Research Paper Volume 11, Issue 22 pp 10644—10663
MYSM1-AR complex-mediated repression of Akt/c-Raf/GSK-3β signaling impedes castration-resistant prostate cancer growth
- 1 Department of Urology, Tangdu Hospital, Fourth Military Medical University, Xi'an, Shaanxi 710038, China
- 2 Department of Respiratory and Critical Care Medicine, Tangdu Hospital, Fourth Military Medical University, Xi'an, Shaanxi 710038, China
- 3 Clinical Laboratory, 451 Hospital of Chinese People's Liberation Army, Xi'an, Shaanxi 710054, China
- 4 State Key Laboratory of Cancer Biology, Department of Immunology, Fourth Military Medical University, Xi’an, Shaanxi 710032, China
- 5 Department of Orthopedics, Xijing Hospital, Fourth Military Medical University, Xi’an, Shaanxi 710032, China
- 6 Department of Medical Genetics and Developmental Biology, Fourth Military Medical University, Xi’an, Shaanxi 710032, China
Received: August 20, 2019 Accepted: November 8, 2019 Published: November 24, 2019
https://doi.org/10.18632/aging.102482How to Cite
Copyright © 2019 Sun et al.
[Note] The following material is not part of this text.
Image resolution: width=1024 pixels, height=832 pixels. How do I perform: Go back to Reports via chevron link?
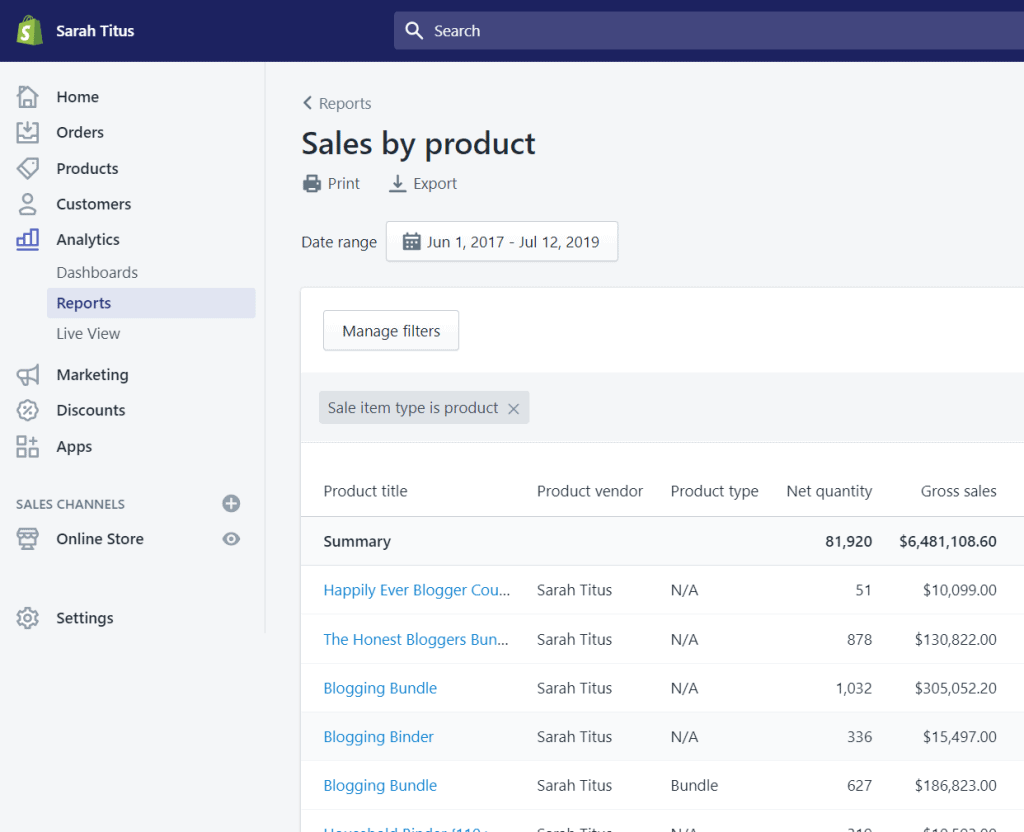click(x=337, y=104)
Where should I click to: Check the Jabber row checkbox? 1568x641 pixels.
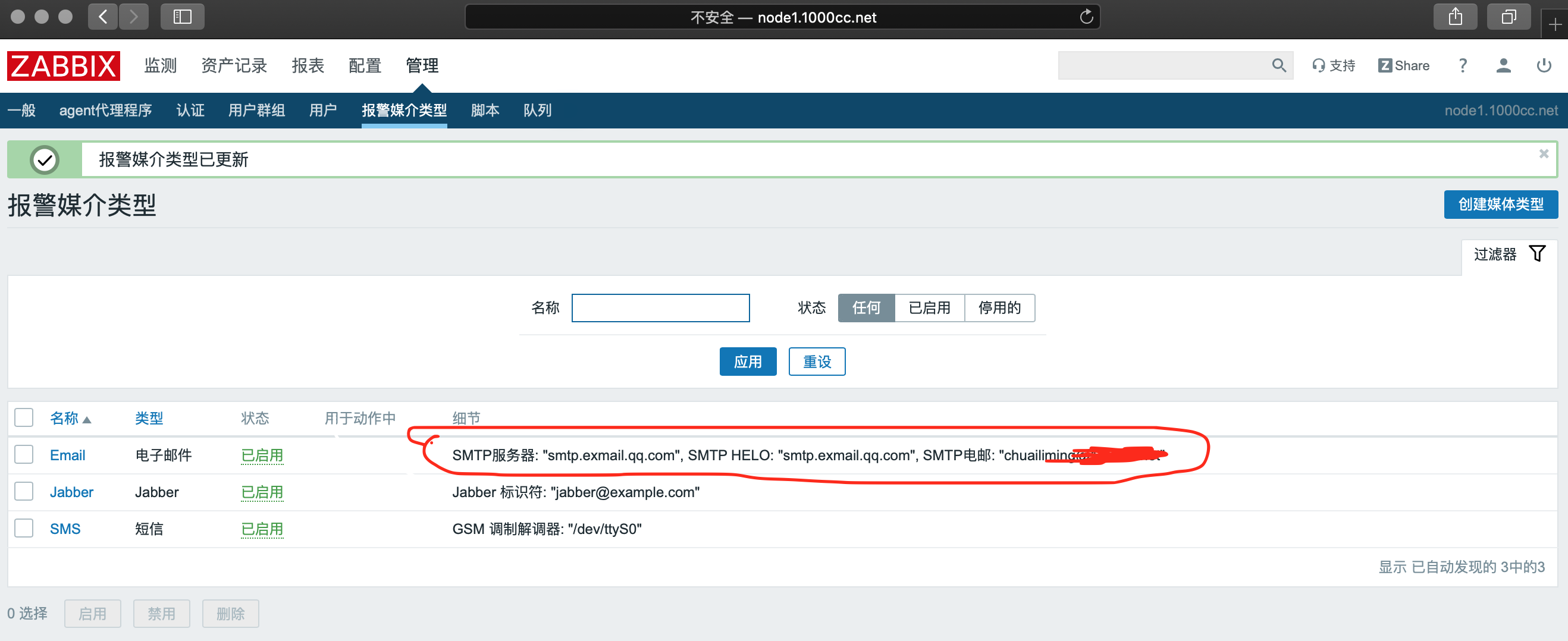(x=24, y=492)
This is an open-access article distributed under the terms of the Creative Commons Attribution License (CC BY 3.0), which permits unrestricted use, distribution, and reproduction in any medium, provided the original author and source are credited.
Abstract
Epigenetic alterations that lead to dysregulated gene expression in the progression of castration-resistant prostate cancer (CRPC) remain elusive. Here, we investigated the role of histone deubiquitinase MYSM1 in the pathogenesis of prostate cancer (PCa). Tissues and public datasets of PCa were evaluated for MYSM1 levels. We explored the effects of MYSM1 on cell proliferation, senescence and viability both in vitro and in vivo. Integrative database analyses and co-immunoprecipitation assays were performed to elucidate genomic association of MYSM1 and MYSM1-involved biological interaction network in PCa. We observed that MYSM1 were downregulated in CRPC compared to localized prostate tumors. Knockdown of MYSM1 promoted cell proliferation and suppressed senescence of CRPC cells under condition of androgen ablation. MYSM1 downregulation enhanced the tumorigenic ability in nude mice. Integrative bioinformatic analyses of the significantly associated genes with MYSM1 revealed MYSM1-correlated pathways, providing substantial clues as to the role of MYSM1 in PCa. MYSM1 was able to bind to androgen receptor instead of increasing its expression and knockdown of MYSM1 resulted in activation of Akt/c-Raf/GSK-3β signaling. Together, our findings indicate that MYSM1 is pivotal in CRPC pathogenesis and may be established as a potential target for future treatment.